- **Given request**: Can you format the records as a JSON list of strings, one string per line with blank lines omitted, starting at the line containing "Screen dimensions: 1568x507" and ending at the end of the records, with the pictures left out?

-- Start Extracted data --

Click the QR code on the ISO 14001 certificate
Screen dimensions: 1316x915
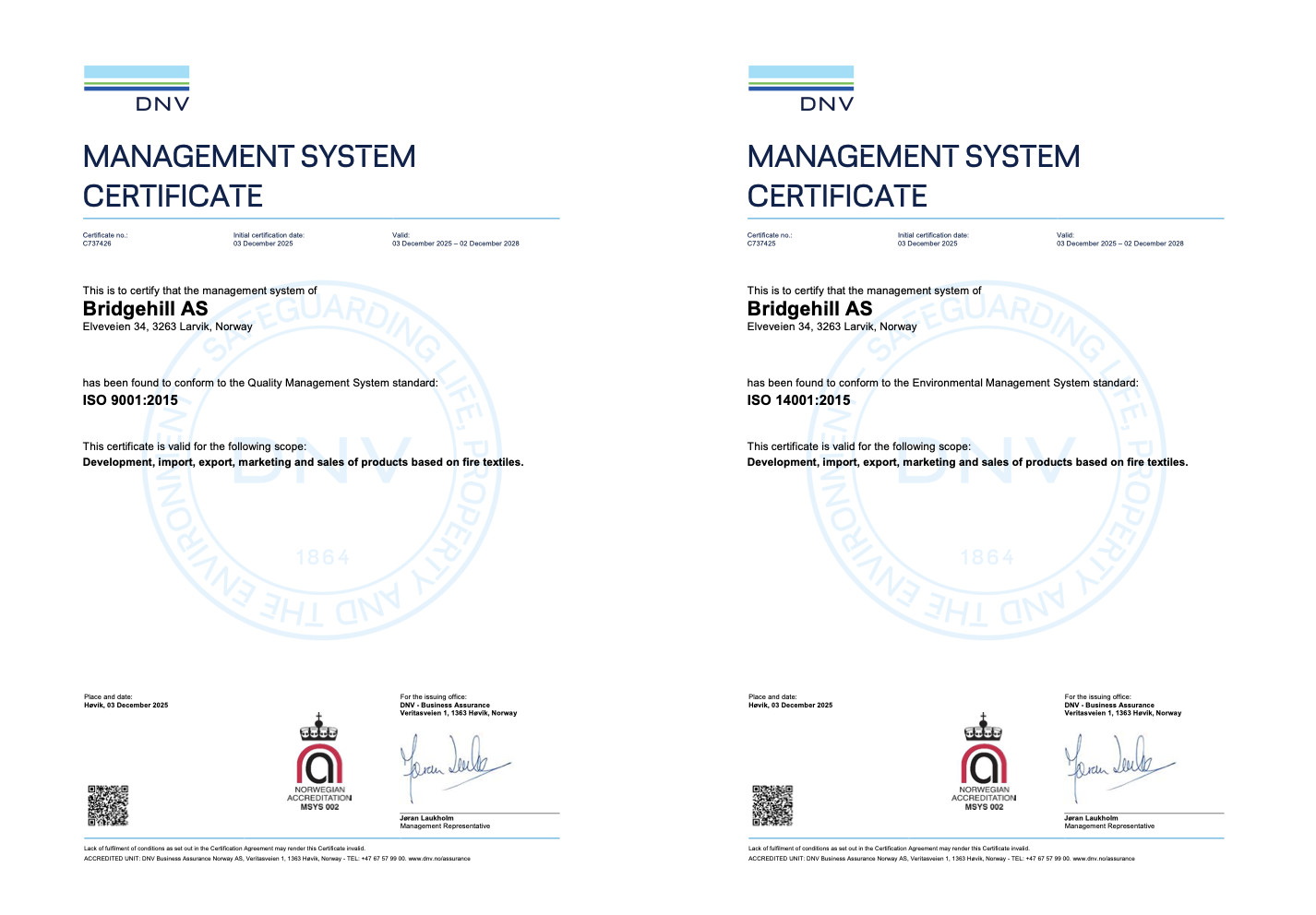772,805
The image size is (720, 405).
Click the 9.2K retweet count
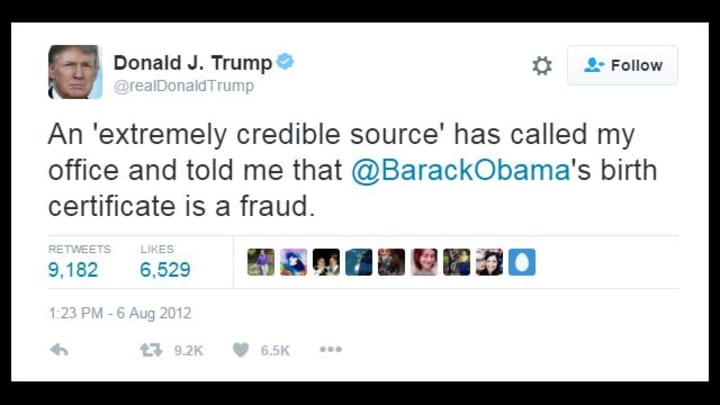[x=188, y=351]
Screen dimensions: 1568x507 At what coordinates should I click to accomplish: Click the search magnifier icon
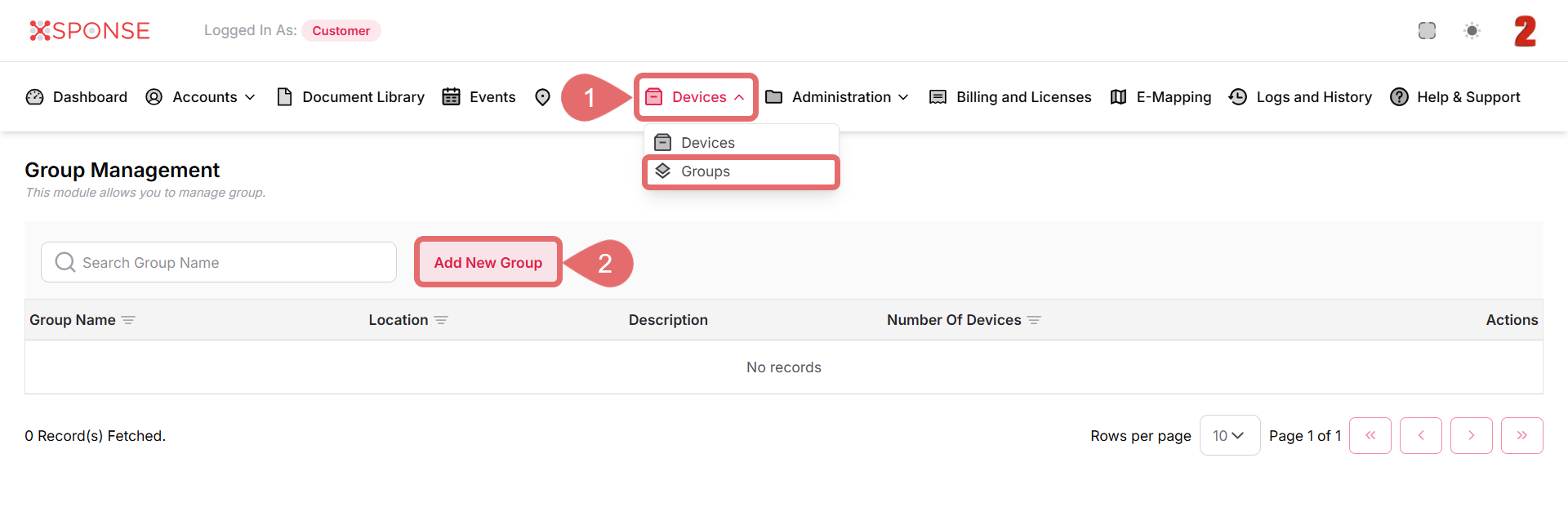pos(65,262)
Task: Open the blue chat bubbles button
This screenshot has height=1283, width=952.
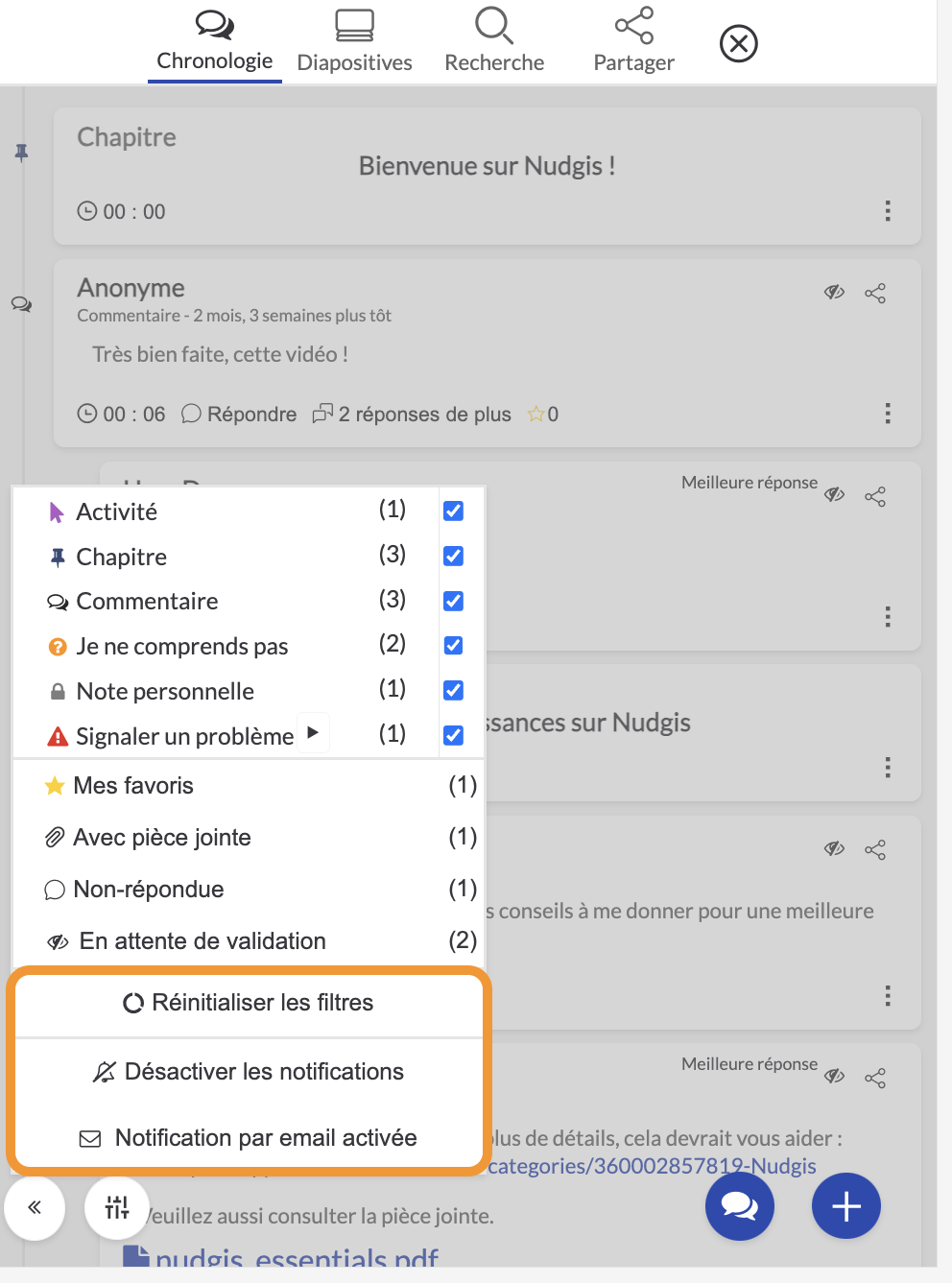Action: [739, 1206]
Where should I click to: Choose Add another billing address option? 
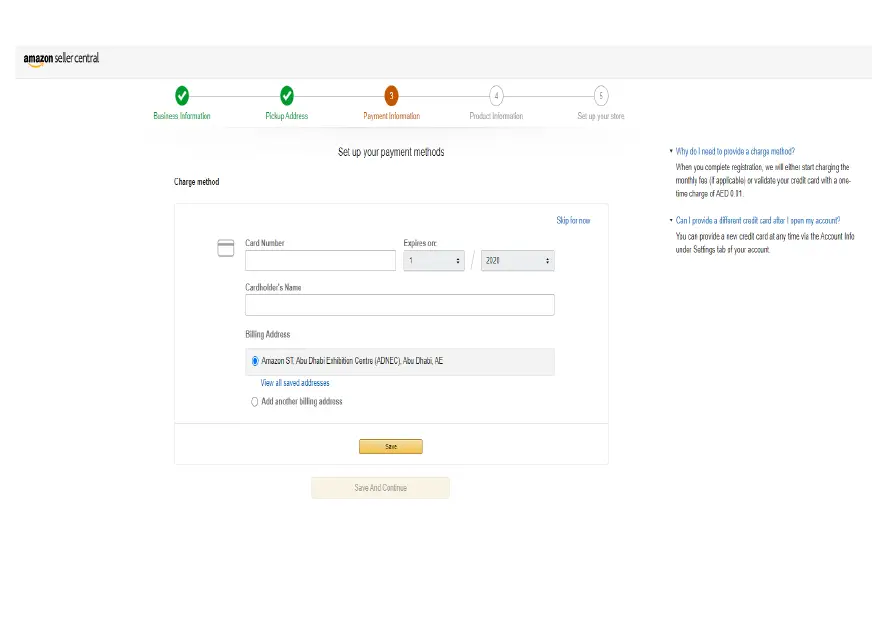click(255, 402)
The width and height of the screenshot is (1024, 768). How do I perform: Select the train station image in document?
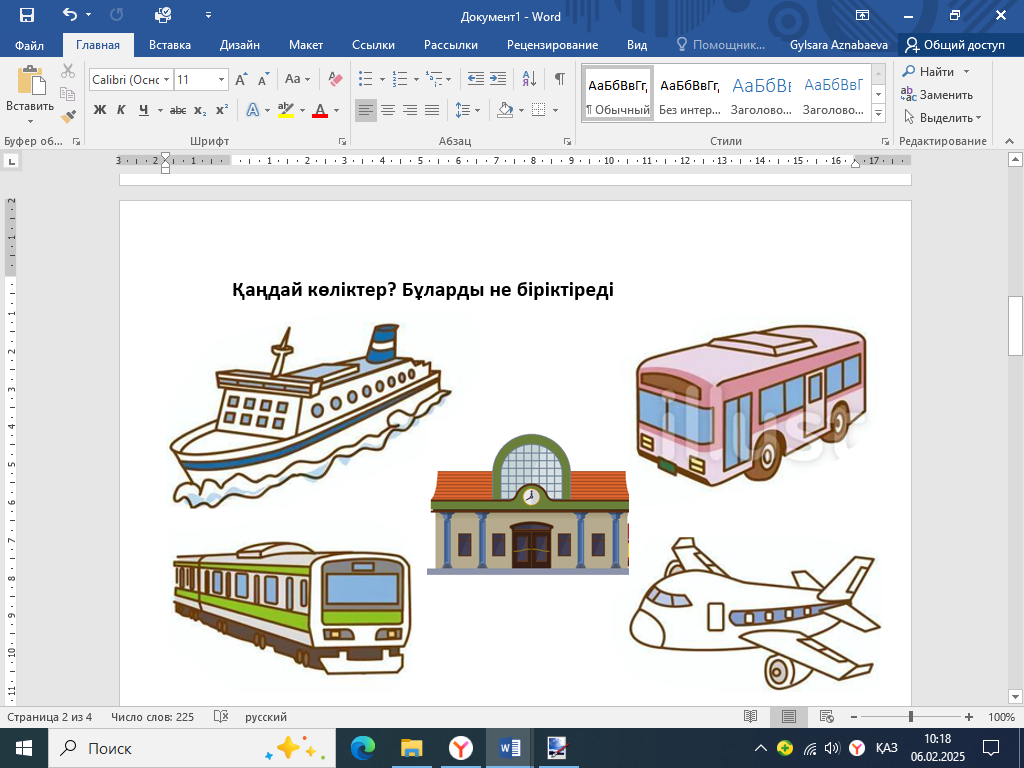coord(528,505)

-- End Extracted data --

- **Full response**:
[
  "Screen dimensions: 1568x507 At what coordinates should I click to accomplish: Click the search magnifier icon",
  "pos(65,262)",
  "Task: Open the blue chat bubbles button",
  "This screenshot has height=1283, width=952.",
  "Action: [739, 1206]",
  "Where should I click to: Choose Add another billing address option? ",
  "click(255, 402)",
  "The width and height of the screenshot is (1024, 768). How do I perform: Select the train station image in document?",
  "coord(528,505)"
]